Text and item location entries
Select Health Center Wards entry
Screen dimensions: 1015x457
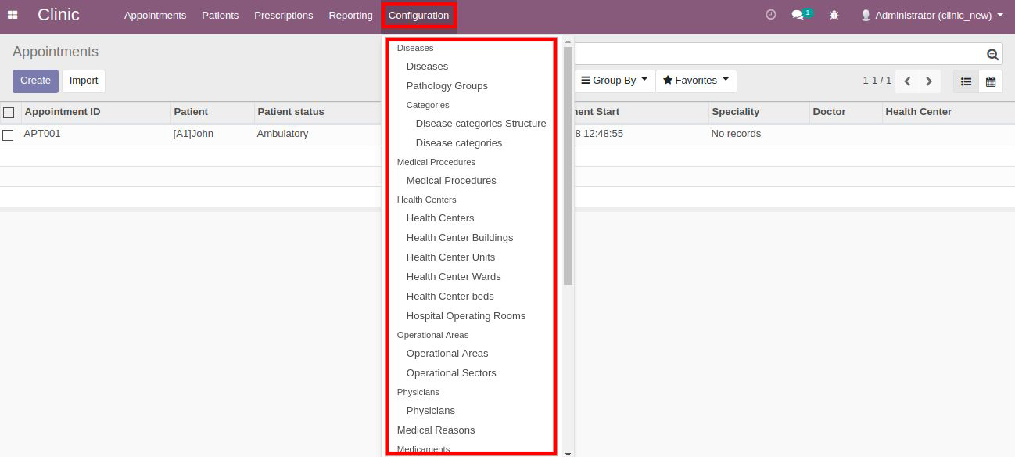pos(454,277)
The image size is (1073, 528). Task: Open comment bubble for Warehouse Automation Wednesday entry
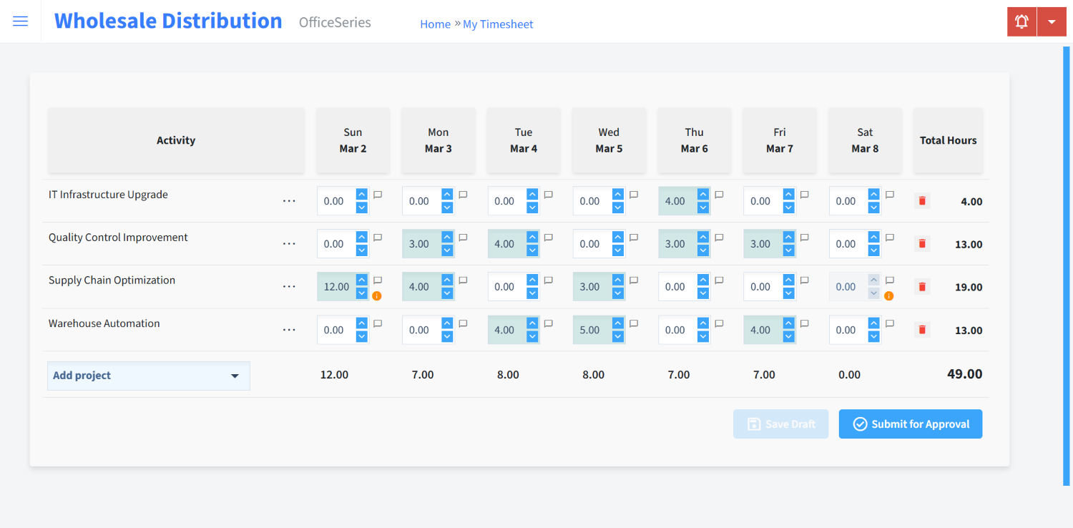633,323
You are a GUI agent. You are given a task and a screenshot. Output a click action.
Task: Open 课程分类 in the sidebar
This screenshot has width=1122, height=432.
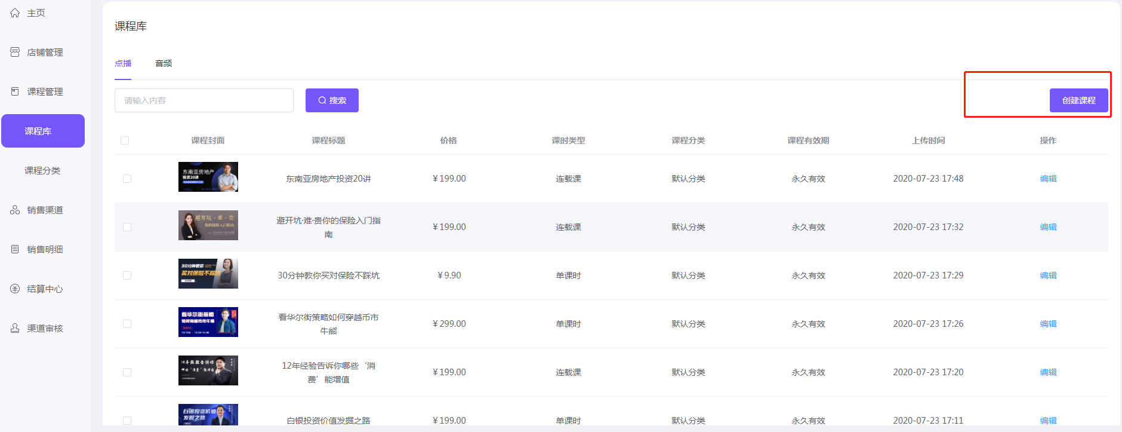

▶ **Set problem**
Rewrite every line of the material above as a Markdown table with the columns "No." and "Line", numbering the rows and skipping blank lines. Leave the pictures out.

▶ **Result for this task**
| No. | Line |
|---|---|
| 1 | Select Health Center Wards entry |
| 2 | Screen dimensions: 1015x457 |
| 3 | pos(454,277) |
| 4 | The image size is (1073, 528). Task: Open comment bubble for Warehouse Automation Wednesday entry |
| 5 | 633,323 |
| 6 | You are a GUI agent. You are given a task and a screenshot. Output a click action. |
| 7 | Task: Open 课程分类 in the sidebar |
| 8 | This screenshot has width=1122, height=432. |